Every line below from the one containing "Click the Documents page icon" through the one containing "Sort table by" must be transcribed exactly. Omit all lines outside that stretch.

++++++++++

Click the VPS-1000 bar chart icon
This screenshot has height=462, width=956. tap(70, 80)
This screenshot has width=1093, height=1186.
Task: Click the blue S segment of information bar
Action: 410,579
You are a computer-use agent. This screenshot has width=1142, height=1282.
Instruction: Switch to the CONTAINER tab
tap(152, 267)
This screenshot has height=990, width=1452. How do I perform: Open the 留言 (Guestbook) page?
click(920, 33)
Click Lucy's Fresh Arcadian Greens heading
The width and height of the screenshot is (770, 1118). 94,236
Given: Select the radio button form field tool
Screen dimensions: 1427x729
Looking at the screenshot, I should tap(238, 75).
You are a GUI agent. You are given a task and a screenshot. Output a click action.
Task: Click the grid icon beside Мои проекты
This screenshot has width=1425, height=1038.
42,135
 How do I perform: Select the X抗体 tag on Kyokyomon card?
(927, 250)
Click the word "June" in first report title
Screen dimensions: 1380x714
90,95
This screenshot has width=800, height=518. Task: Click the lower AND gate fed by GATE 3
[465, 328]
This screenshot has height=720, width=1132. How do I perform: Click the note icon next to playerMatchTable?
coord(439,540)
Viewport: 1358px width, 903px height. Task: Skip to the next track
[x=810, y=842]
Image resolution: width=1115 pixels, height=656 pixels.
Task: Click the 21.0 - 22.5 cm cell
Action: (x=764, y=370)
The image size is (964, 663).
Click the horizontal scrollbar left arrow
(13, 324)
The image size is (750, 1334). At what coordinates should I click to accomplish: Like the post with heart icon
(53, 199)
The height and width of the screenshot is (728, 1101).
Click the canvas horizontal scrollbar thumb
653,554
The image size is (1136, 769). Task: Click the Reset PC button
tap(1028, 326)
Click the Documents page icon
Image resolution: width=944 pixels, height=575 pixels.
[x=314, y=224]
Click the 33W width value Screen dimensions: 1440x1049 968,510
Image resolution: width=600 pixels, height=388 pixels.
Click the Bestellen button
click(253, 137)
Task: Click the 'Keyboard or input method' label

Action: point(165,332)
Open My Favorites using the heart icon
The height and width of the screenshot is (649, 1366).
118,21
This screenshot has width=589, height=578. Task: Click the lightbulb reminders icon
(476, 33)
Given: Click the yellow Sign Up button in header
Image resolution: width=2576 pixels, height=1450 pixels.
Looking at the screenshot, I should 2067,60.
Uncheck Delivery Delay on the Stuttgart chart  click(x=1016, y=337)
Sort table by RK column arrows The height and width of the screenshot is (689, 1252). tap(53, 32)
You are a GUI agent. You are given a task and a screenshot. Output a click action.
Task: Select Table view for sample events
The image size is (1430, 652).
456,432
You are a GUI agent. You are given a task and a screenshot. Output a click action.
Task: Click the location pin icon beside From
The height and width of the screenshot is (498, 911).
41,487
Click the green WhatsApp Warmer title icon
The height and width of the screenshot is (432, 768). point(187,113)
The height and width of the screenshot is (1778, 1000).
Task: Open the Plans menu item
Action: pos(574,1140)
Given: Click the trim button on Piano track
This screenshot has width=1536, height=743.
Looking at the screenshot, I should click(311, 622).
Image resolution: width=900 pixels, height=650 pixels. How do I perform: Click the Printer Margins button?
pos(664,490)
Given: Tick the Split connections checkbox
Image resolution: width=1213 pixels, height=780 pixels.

++++++++++

=== RESPONSE ===
Click the Documents page icon
Image resolution: width=944 pixels, height=575 pixels.
[x=314, y=224]
Click the 33W width value Screen dimensions: 1440x1049 968,510
Image resolution: width=600 pixels, height=388 pixels.
Click the Bestellen button
click(253, 137)
Task: Click the 'Keyboard or input method' label

Action: point(165,332)
Open My Favorites using the heart icon
The height and width of the screenshot is (649, 1366).
118,21
This screenshot has width=589, height=578. Task: Click the lightbulb reminders icon
(476, 33)
Given: Click the yellow Sign Up button in header
Image resolution: width=2576 pixels, height=1450 pixels.
Looking at the screenshot, I should 2067,60.
Uncheck Delivery Delay on the Stuttgart chart  click(x=1016, y=337)
Sort table by RK column arrows The height and width of the screenshot is (689, 1252). tap(53, 32)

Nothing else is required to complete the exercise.